**What is asked:**
Could you copy out the lines below word for word, every one of them?

**Entries for locating elements and text:**
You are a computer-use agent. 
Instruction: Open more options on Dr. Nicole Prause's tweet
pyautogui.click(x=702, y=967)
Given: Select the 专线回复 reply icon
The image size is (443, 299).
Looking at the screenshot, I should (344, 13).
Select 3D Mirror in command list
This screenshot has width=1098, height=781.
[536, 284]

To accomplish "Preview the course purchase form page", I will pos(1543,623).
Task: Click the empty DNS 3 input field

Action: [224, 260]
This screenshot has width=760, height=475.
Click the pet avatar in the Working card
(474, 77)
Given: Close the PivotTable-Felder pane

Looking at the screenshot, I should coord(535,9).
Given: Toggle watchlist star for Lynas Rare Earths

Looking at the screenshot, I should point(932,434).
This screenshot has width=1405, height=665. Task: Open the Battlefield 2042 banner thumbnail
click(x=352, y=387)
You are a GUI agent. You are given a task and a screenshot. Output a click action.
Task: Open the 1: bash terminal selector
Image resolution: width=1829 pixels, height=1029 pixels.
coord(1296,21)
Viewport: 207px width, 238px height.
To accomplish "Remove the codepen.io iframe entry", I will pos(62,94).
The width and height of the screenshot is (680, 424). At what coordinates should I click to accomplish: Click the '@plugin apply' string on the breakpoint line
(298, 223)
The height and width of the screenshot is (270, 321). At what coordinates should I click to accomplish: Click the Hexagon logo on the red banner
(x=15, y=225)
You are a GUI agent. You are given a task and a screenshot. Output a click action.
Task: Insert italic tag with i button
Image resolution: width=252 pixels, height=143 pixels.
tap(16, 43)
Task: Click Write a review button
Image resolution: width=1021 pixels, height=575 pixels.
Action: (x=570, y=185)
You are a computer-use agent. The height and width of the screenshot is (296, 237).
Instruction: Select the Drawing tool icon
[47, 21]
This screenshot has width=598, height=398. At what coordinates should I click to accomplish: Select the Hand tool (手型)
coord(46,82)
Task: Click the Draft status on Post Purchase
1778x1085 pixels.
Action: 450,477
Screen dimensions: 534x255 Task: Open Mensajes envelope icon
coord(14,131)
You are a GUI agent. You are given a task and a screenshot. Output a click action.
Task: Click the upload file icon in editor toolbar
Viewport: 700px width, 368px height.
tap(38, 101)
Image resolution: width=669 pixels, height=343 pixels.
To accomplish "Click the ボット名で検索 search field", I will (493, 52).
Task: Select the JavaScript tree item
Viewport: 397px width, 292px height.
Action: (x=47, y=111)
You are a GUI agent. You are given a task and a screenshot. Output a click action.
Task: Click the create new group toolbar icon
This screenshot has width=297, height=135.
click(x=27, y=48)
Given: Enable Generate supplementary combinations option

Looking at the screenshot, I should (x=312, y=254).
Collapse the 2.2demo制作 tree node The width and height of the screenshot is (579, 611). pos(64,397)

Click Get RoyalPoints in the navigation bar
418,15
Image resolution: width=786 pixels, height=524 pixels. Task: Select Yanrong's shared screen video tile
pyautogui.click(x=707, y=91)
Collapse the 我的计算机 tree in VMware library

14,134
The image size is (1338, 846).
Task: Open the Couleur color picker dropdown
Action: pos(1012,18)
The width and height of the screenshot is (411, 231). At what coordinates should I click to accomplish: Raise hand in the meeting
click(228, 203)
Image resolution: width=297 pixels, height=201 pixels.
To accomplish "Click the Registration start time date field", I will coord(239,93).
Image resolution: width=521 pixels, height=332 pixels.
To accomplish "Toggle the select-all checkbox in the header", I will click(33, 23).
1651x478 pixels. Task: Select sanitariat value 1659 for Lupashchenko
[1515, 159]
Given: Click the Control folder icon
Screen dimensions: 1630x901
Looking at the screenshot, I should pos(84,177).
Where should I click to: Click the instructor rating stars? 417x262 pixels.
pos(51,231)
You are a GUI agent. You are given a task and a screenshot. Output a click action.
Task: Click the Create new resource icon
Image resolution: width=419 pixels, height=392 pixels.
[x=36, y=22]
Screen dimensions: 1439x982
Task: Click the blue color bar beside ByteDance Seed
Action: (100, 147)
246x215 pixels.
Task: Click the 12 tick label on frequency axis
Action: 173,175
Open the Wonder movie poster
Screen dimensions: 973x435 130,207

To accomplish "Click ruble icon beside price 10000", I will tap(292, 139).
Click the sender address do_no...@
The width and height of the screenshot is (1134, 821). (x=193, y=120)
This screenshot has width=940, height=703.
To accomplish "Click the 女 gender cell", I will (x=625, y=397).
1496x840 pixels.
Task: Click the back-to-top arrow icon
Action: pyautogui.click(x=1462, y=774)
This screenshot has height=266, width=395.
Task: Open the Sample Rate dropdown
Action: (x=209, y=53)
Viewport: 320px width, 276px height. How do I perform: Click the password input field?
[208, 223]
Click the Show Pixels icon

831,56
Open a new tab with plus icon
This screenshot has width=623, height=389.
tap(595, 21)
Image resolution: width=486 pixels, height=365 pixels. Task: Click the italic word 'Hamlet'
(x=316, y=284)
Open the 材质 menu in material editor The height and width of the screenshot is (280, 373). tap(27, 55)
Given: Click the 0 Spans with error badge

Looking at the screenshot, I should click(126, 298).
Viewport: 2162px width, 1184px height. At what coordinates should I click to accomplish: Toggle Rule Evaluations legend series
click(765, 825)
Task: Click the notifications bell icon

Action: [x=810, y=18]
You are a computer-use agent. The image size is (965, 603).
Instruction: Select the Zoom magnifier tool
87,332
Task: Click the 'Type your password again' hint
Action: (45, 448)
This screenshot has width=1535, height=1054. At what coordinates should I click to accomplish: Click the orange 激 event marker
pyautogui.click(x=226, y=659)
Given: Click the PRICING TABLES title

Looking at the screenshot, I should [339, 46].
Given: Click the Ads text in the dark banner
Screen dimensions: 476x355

**Exercise output:**
You are a computer-use agent. 
Instruction: Open more options on Dr. Nicole Prause's tweet
pyautogui.click(x=702, y=967)
Given: Select the 专线回复 reply icon
The image size is (443, 299).
Looking at the screenshot, I should (344, 13).
Select 3D Mirror in command list
This screenshot has width=1098, height=781.
[536, 284]

To accomplish "Preview the course purchase form page", I will pos(1543,623).
Task: Click the empty DNS 3 input field

Action: [224, 260]
This screenshot has width=760, height=475.
Click the pet avatar in the Working card
(474, 77)
Given: Close the PivotTable-Felder pane

Looking at the screenshot, I should coord(535,9).
Given: Toggle watchlist star for Lynas Rare Earths

Looking at the screenshot, I should point(932,434).
This screenshot has width=1405, height=665. Task: Open the Battlefield 2042 banner thumbnail
click(x=352, y=387)
You are a GUI agent. You are given a task and a screenshot. Output a click action.
Task: Open the 1: bash terminal selector
Image resolution: width=1829 pixels, height=1029 pixels.
coord(1296,21)
Viewport: 207px width, 238px height.
To accomplish "Remove the codepen.io iframe entry", I will pos(62,94).
The width and height of the screenshot is (680, 424). At what coordinates should I click to accomplish: Click the '@plugin apply' string on the breakpoint line
(298, 223)
The height and width of the screenshot is (270, 321). At what coordinates should I click to accomplish: Click the Hexagon logo on the red banner
(x=15, y=225)
You are a GUI agent. You are given a task and a screenshot. Output a click action.
Task: Insert italic tag with i button
Image resolution: width=252 pixels, height=143 pixels.
tap(16, 43)
Task: Click Write a review button
Image resolution: width=1021 pixels, height=575 pixels.
Action: (x=570, y=185)
You are a computer-use agent. The height and width of the screenshot is (296, 237).
Instruction: Select the Drawing tool icon
[47, 21]
This screenshot has width=598, height=398. At what coordinates should I click to accomplish: Select the Hand tool (手型)
coord(46,82)
Task: Click the Draft status on Post Purchase
1778x1085 pixels.
Action: 450,477
Screen dimensions: 534x255 Task: Open Mensajes envelope icon
coord(14,131)
You are a GUI agent. You are given a task and a screenshot. Output a click action.
Task: Click the upload file icon in editor toolbar
Viewport: 700px width, 368px height.
tap(38, 101)
Image resolution: width=669 pixels, height=343 pixels.
To accomplish "Click the ボット名で検索 search field", I will (493, 52).
Task: Select the JavaScript tree item
Viewport: 397px width, 292px height.
Action: (x=47, y=111)
You are a GUI agent. You are given a task and a screenshot. Output a click action.
Task: Click the create new group toolbar icon
This screenshot has width=297, height=135.
click(x=27, y=48)
Given: Enable Generate supplementary combinations option

Looking at the screenshot, I should (x=312, y=254).
Collapse the 2.2demo制作 tree node The width and height of the screenshot is (579, 611). pos(64,397)

Click Get RoyalPoints in the navigation bar
418,15
Image resolution: width=786 pixels, height=524 pixels. Task: Select Yanrong's shared screen video tile
pyautogui.click(x=707, y=91)
Collapse the 我的计算机 tree in VMware library

14,134
The image size is (1338, 846).
Task: Open the Couleur color picker dropdown
Action: pos(1012,18)
The width and height of the screenshot is (411, 231). At what coordinates should I click to accomplish: Raise hand in the meeting
click(228, 203)
Image resolution: width=297 pixels, height=201 pixels.
To accomplish "Click the Registration start time date field", I will coord(239,93).
Image resolution: width=521 pixels, height=332 pixels.
To accomplish "Toggle the select-all checkbox in the header", I will click(33, 23).
1651x478 pixels. Task: Select sanitariat value 1659 for Lupashchenko
[1515, 159]
Given: Click the Control folder icon
Screen dimensions: 1630x901
Looking at the screenshot, I should pos(84,177).
Where should I click to: Click the instructor rating stars? 417x262 pixels.
pos(51,231)
You are a GUI agent. You are given a task and a screenshot. Output a click action.
Task: Click the Create new resource icon
Image resolution: width=419 pixels, height=392 pixels.
[x=36, y=22]
Screen dimensions: 1439x982
Task: Click the blue color bar beside ByteDance Seed
Action: (100, 147)
246x215 pixels.
Task: Click the 12 tick label on frequency axis
Action: 173,175
Open the Wonder movie poster
Screen dimensions: 973x435 130,207

To accomplish "Click ruble icon beside price 10000", I will tap(292, 139).
Click the sender address do_no...@
The width and height of the screenshot is (1134, 821). (x=193, y=120)
This screenshot has width=940, height=703.
To accomplish "Click the 女 gender cell", I will (x=625, y=397).
1496x840 pixels.
Task: Click the back-to-top arrow icon
Action: pyautogui.click(x=1462, y=774)
This screenshot has height=266, width=395.
Task: Open the Sample Rate dropdown
Action: (x=209, y=53)
Viewport: 320px width, 276px height. How do I perform: Click the password input field?
[208, 223]
Click the Show Pixels icon

831,56
Open a new tab with plus icon
This screenshot has width=623, height=389.
tap(595, 21)
Image resolution: width=486 pixels, height=365 pixels. Task: Click the italic word 'Hamlet'
(x=316, y=284)
Open the 材质 menu in material editor The height and width of the screenshot is (280, 373). tap(27, 55)
Given: Click the 0 Spans with error badge

Looking at the screenshot, I should click(126, 298).
Viewport: 2162px width, 1184px height. At what coordinates should I click to accomplish: Toggle Rule Evaluations legend series
click(765, 825)
Task: Click the notifications bell icon

Action: [x=810, y=18]
You are a computer-use agent. The image size is (965, 603).
Instruction: Select the Zoom magnifier tool
87,332
Task: Click the 'Type your password again' hint
Action: (45, 448)
This screenshot has width=1535, height=1054. At what coordinates should I click to accomplish: Click the orange 激 event marker
pyautogui.click(x=226, y=659)
Given: Click the PRICING TABLES title

Looking at the screenshot, I should [339, 46].
Given: Click the Ads text in the dark banner
Screen dimensions: 476x355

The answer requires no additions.